Background: Bisphosphonates play an indisputable role in preventing skeletal-related events (SREs) secondary to bone metastases, and also have a direct effect on tumor cells. However, it remains unclear whether bisphosphonates improve overall survival (OS) for renal cell carcinoma (RCC) patients with bone metastases.
Methods: Between 1978 and 2010, a total of 45 patients who had RCC metastatic to bone and were classified as intermediate risk according to Memorial Sloan-Kettering Cancer Center criteria were included in this retrospective study. In this cohort, 23 patients received zoledronic acid (ZOL) treatment (ZOL-treated group) whereas the other 22 did not (non-ZOL-treated group). The primary endpoint was OS and the secondary endpoint was the SRE rate defined as the total number of SREs divided by the total years under study.

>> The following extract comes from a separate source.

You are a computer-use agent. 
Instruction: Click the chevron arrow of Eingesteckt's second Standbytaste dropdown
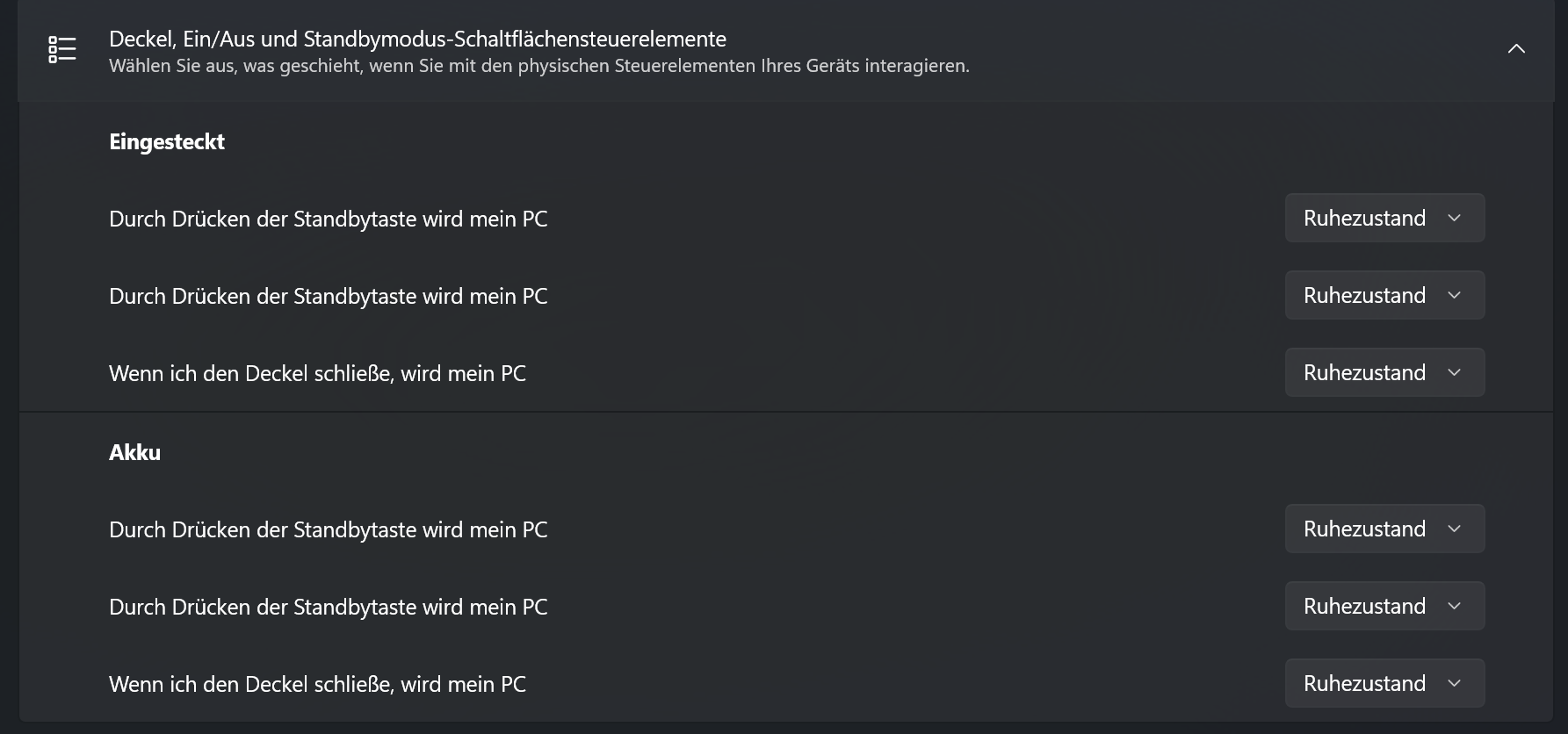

Results: For the cohort of 45 patients, the median OS from diagnosis of bone metastases was 27.2 months. Multivariate analysis showed that lower serum calcium (p = 0.0083) and ZOL treatment (p = 0.0013) were independent factors predicting longer survival. The ZOL-treated group had significantly longer OS than the non-ZOL-treated group (p = 0.0034). Patients in the ZOL-treated group experienced a lower SRE rate than patients in the non-ZOL-treated group (p = 0.0453). In particular, none of the patients in the ZOL-treated group developed spinal compression whereas 6 (28%) in the non-ZOL-treated group did (p = 0.0479).
Conclusions: The current study indicates that ZOL not only reduces SREs but possibly improves OS in these patients.